Laporan dan Tindakan Penanganan
Menyikapi kondisi darurat ini, pihak Pemerintah Desa Wewaria telah segera melaporkan kejadian tersebut kepada Badan Penanggulangan Bencana Daerah (BPBD) dan Dinas Pekerjaan Umum (PU) Kabupaten Ende. Harapannya, penanganan segera dapat dilakukan untuk memulihkan fungsi jalan dan meminimalisir kerugian yang lebih besar.
“Tadi saya sudah telepon BPBD dan katanya hari ini juga atas perintah Bupati mereka mau turun meninjau lokasi,” tambah Firmus Lise, menunjukkan respons cepat dari pihak berwenang.
Banjir Merendam Permukiman dan Lahan Pertanian
Selain ambruknya badan jalan, banjir yang terjadi juga berdampak pada area permukiman warga. Ketinggian air dilaporkan mencapai setengah meter, merendam rumah-rumah warga di Dusun Paupanda 2. Tidak hanya itu, lahan persawahan milik warga juga turut tergenang, menimbulkan kekhawatiran akan gagal panen dan kerugian ekonomi yang signifikan bagi para petani.
Luasnya genangan air di permukiman warga menunjukkan skala banjir yang cukup parah, menguji ketahanan infrastruktur dan kesiapan masyarakat menghadapi bencana hidrometeorologi.
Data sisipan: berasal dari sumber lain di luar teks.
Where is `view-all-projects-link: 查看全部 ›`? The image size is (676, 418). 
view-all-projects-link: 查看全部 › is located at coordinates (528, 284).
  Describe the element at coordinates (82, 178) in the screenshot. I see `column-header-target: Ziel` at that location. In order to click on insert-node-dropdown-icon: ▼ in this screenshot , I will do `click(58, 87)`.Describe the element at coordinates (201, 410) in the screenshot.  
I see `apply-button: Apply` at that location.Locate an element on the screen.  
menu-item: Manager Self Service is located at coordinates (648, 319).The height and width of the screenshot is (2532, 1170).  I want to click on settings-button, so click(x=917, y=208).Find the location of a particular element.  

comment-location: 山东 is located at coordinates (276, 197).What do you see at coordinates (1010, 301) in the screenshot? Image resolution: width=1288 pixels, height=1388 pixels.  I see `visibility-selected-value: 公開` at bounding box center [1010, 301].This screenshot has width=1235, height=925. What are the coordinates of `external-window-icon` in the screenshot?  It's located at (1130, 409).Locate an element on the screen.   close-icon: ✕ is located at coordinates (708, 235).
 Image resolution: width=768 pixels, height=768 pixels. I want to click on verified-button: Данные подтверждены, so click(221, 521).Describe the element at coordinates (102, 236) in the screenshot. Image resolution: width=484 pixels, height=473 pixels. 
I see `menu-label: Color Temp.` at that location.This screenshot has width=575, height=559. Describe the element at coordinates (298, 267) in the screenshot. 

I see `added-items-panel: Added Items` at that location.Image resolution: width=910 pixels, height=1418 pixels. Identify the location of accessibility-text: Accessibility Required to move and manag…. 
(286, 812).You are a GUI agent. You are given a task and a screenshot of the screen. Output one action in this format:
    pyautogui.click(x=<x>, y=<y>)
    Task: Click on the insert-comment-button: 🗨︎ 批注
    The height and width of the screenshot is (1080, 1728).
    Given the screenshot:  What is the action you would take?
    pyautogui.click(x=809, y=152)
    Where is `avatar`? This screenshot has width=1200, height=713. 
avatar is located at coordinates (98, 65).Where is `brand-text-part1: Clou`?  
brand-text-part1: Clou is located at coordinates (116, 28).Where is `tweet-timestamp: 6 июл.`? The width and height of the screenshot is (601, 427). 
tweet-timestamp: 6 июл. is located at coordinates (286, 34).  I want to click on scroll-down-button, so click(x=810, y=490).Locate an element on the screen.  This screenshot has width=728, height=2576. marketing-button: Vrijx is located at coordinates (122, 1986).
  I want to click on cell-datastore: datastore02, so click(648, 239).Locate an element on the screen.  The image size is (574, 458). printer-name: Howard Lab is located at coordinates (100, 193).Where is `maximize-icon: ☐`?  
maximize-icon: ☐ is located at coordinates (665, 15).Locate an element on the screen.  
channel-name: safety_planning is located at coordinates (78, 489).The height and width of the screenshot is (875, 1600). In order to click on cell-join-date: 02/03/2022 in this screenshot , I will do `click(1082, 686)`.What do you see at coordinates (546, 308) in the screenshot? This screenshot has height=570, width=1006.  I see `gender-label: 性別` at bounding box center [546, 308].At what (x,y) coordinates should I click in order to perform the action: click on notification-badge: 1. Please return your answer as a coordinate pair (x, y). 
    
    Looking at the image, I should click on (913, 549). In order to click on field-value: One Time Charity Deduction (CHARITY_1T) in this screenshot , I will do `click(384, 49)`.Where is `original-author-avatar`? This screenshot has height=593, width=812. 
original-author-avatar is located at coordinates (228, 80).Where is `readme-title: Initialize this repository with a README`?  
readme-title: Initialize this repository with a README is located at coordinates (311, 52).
Kejadian ini kembali mengingatkan pentingnya sistem peringatan dini bencana yang efektif dan langkah-langkah mitigasi yang terencana.
Potensi Dampak Jangka Panjang
Putusnya akses transportasi utama ini dapat menimbulkan berbagai konsekuensi negatif. Keterlambatan pengiriman barang kebutuhan pokok, terhambatnya aktivitas ekonomi lokal, hingga potensi peningkatan biaya transportasi akibat rute alternatif yang lebih jauh dan sulit. Bagi masyarakat yang bergantung pada jalur ini untuk aktivitas sehari-hari, kondisi ini tentu menjadi tantangan tersendiri.
Pemerintah daerah diharapkan dapat segera mengambil langkah-langkah konkret, tidak hanya dalam perbaikan darurat, tetapi juga dalam evaluasi sistem drainase dan infrastruktur jalan di wilayah rawan bencana. Upaya pencegahan jangka panjang, seperti normalisasi sungai, pembangunan tanggul, dan penataan ruang yang lebih baik, perlu menjadi prioritas untuk mengurangi risiko serupa di masa mendatang.
Masyarakat diimbau untuk tetap waspada terhadap potensi bencana susulan, terutama mengingat perubahan iklim yang dapat memicu cuaca ekstrem. Koordinasi antara pemerintah, lembaga terkait, dan masyarakat menjadi kunci utama dalam menghadapi dan mengatasi dampak bencana alam.